Organizado e prefaciado pelo crítico e pesquisador Pedro Karp Vasquez e com concepção visual e projeto gráfico de Izabel Barreto, este volume de “Água Viva” apresenta, além da íntegra dos datiloscritos de “Objeto Gritante”, um caderno de ensaios. O primeiro deles, “As duas versões de ‘Água Viva’”, é de autoria do professor português naturalizado americano Alexandrino Severino – a quem Clarice confiou, em 1971, a primeira versão do livro para que fosse vertida ao inglês.

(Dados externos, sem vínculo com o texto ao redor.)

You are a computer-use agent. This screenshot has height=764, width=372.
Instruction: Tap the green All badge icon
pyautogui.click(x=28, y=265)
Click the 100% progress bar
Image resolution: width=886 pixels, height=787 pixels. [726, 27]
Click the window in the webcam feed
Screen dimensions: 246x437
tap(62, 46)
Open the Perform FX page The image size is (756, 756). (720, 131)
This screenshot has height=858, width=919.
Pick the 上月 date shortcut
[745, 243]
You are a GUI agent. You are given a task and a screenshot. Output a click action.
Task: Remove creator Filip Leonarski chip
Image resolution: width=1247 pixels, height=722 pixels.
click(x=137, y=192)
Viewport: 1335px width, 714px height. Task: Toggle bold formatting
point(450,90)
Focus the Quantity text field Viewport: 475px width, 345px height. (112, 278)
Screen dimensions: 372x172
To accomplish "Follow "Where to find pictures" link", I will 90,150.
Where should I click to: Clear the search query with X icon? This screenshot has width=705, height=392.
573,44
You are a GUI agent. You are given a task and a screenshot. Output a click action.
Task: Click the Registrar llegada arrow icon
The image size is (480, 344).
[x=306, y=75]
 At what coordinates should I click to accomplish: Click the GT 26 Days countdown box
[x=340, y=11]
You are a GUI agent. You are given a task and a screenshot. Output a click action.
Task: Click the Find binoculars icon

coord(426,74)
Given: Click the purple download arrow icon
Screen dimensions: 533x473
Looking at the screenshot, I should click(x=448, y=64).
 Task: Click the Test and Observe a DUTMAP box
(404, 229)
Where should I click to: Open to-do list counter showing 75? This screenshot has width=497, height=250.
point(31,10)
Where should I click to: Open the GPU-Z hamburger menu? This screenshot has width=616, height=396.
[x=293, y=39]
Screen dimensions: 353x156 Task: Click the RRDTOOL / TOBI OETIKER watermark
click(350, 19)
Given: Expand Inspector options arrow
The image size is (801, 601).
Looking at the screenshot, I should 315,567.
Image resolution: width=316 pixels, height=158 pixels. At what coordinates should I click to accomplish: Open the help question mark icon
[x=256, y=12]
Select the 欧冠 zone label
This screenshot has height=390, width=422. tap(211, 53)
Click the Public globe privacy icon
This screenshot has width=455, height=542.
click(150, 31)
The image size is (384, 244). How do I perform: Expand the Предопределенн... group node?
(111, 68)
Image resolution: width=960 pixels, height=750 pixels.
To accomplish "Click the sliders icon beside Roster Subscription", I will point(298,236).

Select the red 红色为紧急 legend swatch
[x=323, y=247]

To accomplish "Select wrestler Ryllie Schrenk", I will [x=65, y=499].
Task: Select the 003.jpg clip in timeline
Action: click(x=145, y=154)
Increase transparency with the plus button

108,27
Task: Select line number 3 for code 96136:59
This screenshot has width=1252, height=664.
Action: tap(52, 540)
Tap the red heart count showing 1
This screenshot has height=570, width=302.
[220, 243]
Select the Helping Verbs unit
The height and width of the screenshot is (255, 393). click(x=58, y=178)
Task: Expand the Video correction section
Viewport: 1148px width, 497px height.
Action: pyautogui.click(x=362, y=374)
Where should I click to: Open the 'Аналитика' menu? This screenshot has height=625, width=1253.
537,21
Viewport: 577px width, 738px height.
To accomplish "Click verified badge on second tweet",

O segundo ensaio, da professora Sonia Roncador, retoma as questões da transmutação do texto literário e as aprofunda. A também professora Ana Clara Abrantes, de longa convivência com os originais de Clarice, comparece com duas contribuições: “‘Objeto Gritante’: uma confissão antiliterária” e “Escrita elástica”, sobre os arquivos da escritora. A série se completa com “‘Água Viva’: antilivro, gravura ou show encantado”, de Teresa Montero, idealizadora do passeio literário “O Rio de Clarice”.
Com este pequeno grande livro, Clarice Lispector conseguiu a façanha de descobrir um jeito transformador de escrever sobre si mesma. Um triunfo tão desconcertante que despertou assombro semelhante ao que a jovem autora provocara com sua estreia na ficção, o romance “Perto do Coração Selvagem”, de 1943. Um livro refundador. Da literatura e da própria Clarice.